10 January 2025

The US Standard & Poor's 500 index rose more than 20 percent for the second year in a row, as investor enthusiasm about artificial intelligence fueled strong gains in giant technology stocks.

Despite the December sell-off, the basket of blue-chip stocks ended 2024 up 23.3 per cent, after a 24.2 per cent increase the previous year, marking its best two-year performance this century. The index has now achieved annual gains of more than 20 percent four times in the past six years.

This rise was led by stocks of major technology companies exposed to artificial intelligence. Shares of chipmaker Nvidia rose 172 percent over the year, while shares of Meta, which has bet big on the emerging technology, rose 65 percent.

The performance of the S&P 500 contrasted with European markets, where the STOXX 600 rose 6 percent and the FTSE 100 rose 5.7 percent. The MSCI Asia-Pacific equity index rose 7.6 percent.

“The US (market) has rarely been this exceptional,” said Michael Metcalf, head of macro strategy at State Global Markets.

Wall Street stocks also rose on the Federal Reserve cutting interest rates for the first time since the coronavirus pandemic and resilient economic data that reassured investors that the United States is headed for a soft landing. Expectations of tax cuts and looser regulation during Trump's second term have also fueled gains in recent months.

Benjamin Bowler, a strategist at Bank of America, said Trump's “laissez-faire economics, tax cuts and deregulation”, coupled with a potential “artificial intelligence revolution”, mean the rally is likely to continue until 2025. Although 2024 was undoubtedly a “good year” for the United States. The US stock market “may be just the beginning,” he said.

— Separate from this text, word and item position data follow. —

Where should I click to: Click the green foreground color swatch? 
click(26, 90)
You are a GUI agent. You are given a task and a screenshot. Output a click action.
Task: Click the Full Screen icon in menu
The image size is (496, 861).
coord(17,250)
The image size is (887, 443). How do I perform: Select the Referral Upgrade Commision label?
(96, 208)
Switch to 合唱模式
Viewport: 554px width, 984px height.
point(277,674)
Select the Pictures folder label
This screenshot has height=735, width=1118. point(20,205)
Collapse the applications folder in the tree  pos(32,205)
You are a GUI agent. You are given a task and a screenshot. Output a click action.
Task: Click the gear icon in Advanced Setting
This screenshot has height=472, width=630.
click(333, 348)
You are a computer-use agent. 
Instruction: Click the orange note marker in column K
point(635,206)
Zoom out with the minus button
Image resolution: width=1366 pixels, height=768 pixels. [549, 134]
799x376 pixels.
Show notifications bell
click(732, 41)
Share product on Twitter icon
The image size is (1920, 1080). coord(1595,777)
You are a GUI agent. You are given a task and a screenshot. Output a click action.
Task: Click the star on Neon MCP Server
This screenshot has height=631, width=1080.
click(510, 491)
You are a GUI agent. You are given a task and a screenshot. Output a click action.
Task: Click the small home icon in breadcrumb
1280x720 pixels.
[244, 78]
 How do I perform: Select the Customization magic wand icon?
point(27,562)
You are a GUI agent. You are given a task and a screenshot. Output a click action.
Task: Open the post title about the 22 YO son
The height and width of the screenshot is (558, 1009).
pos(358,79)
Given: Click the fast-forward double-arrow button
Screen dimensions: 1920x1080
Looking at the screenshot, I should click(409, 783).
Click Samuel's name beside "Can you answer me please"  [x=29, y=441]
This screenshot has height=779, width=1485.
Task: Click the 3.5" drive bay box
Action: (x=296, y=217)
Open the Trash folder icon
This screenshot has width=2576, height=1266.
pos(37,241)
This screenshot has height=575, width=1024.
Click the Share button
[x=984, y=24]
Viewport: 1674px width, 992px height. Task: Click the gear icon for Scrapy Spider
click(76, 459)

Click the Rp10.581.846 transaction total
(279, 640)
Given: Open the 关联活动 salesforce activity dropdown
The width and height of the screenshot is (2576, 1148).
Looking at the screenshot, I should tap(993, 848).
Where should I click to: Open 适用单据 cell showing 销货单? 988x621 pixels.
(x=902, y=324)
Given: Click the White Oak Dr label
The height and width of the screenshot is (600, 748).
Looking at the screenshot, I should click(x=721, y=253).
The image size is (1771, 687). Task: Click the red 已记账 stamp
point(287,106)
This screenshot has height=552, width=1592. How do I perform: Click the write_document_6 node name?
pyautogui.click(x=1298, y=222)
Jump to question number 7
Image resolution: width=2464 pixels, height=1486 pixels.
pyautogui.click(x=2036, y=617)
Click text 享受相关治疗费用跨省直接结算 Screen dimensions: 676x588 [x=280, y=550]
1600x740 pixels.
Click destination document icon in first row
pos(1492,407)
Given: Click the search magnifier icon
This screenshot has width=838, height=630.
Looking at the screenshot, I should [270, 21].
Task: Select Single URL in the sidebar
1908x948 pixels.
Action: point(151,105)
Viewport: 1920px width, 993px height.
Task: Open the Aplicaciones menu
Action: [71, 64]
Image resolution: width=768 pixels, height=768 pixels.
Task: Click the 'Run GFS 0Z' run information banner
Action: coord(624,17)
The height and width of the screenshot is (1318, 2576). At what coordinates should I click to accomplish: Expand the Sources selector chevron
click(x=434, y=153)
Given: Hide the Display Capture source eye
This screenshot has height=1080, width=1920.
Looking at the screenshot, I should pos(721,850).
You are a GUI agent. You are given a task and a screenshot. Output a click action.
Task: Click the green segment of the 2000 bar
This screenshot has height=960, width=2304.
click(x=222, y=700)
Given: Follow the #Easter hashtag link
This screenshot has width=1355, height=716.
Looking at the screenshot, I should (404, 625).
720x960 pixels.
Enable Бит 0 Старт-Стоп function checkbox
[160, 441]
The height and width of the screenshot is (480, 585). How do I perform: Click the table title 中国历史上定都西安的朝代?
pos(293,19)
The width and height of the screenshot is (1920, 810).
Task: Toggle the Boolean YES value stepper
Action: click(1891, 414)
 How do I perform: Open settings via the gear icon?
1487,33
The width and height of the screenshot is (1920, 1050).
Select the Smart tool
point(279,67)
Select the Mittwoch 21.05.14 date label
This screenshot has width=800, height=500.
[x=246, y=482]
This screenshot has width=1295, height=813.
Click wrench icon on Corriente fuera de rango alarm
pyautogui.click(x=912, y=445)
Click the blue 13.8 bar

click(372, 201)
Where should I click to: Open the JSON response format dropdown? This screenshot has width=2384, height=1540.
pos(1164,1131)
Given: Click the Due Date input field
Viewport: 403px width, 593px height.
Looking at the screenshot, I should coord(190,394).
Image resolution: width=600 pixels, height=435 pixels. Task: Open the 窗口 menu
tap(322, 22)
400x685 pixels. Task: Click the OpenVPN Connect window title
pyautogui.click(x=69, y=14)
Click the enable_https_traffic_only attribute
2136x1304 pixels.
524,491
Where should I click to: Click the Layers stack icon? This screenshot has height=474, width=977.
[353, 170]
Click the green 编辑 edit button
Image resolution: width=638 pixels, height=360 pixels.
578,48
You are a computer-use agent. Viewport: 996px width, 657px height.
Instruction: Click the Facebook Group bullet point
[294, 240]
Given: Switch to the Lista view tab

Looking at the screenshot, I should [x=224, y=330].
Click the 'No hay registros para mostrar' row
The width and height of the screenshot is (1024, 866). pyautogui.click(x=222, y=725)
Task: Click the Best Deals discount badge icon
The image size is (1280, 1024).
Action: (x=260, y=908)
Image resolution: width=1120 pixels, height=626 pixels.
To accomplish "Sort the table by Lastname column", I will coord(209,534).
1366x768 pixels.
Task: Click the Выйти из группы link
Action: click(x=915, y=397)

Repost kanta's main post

But Chris Jeffrey, head of macro at the $1.4tn Legal & General Investments Asset Manager, said there were “quite a few red flags that should make us a bit cautious”.

The difference between forward price-earnings ratios in US and European stocks can only be justified if “you think the last 10 years (of US technology-driven earnings growth) can continue, and continue, for an awfully long time”. He added.

Investors were also forced to retreat from their expectations of interest rate cuts over the next year. With inflation remaining above target, projections from the Federal Reserve indicate that interest rates will fall in 2025 by less than previously hoped, leading to the S&P 500's worst session in four months in early December. This dampened investor enthusiasm after Trump's election victory in November, and helped push the index down 2.5 per cent in December.

A column chart of the index's percentage change shows the S&P 500 rising more than 20% for the second year in a row.

Megacap technology stocks, including the so-called “Magnificent Seven” – Apple, Microsoft, Meta, Amazon, Alphabet, Nvidia and Tesla – were once again the dominant force in the US market.

Bullish advocates argue that Big Tech's earnings growth and the potential for artificial intelligence to stimulate productivity justify valuations.

If revenues don't collapse, Magnificent Seven will still be very popular in 2025 because of the outsized returns it has generated in the past, said Mike Zygmunt, co-head of trading and research at Visdom Investment Group. “Investors are just looking for them,” he said.

But its gains have prompted pessimistic commentators to draw comparisons between today's top-heavy market and the tech bubble that burst spectacularly at the turn of the millennium.

In contrast to the technology sector's gains, industrial materials companies were among the worst performers on the S&P 500 in 2024, as China's economic difficulties and fears of a U.S. recession that has yet to materialize dampened investor appetite.

Bouts of volatility briefly halted the S&P 500's rise. In addition to the December fall, stocks It sold sharply In early August, with declines extending beyond the technology sector.

Line chart for Wall Street's S&P 500 index up 23% in 2024 and shows US stocks once again outperforming those in Europe and Asia

However, at the beginning of last December, asset managers' net long-term exposure to the S&P 500 rose to the highest level in more than 20 years, according to Bank of America's monthly survey of global fund managers, indicating ” Very bullish sentiment.” Meanwhile, individual investors' enthusiasm for stock market gains over the coming year has never been higher, according to Deutsche Bank.

However, the closely watched US economic surprise index has declined in recent weeks, suggesting that economic momentum is trending weaker than expected. Some analysts say that slow growth in the amount of money circulating in the US economy, rising Treasury yields, and a strong dollar all point to a possible economic contraction in 2025.

Their investors Sell ​​technology stocks In recent days, the Russell 2000 index of small stocks has fallen further from its November high. The equal-weighted Standard & Poor's 500 Index, which gives a weight of 0.2 percent to each component, fell by 6.6 percent over the past month.

Concentration of returns in big technology companies will remain a “painful trade” for investment funds that can only hold so much of any one stock, said Charlie McElligott, a strategist at Nomura Bank.

He added that investors “can't own enough” of the biggest names.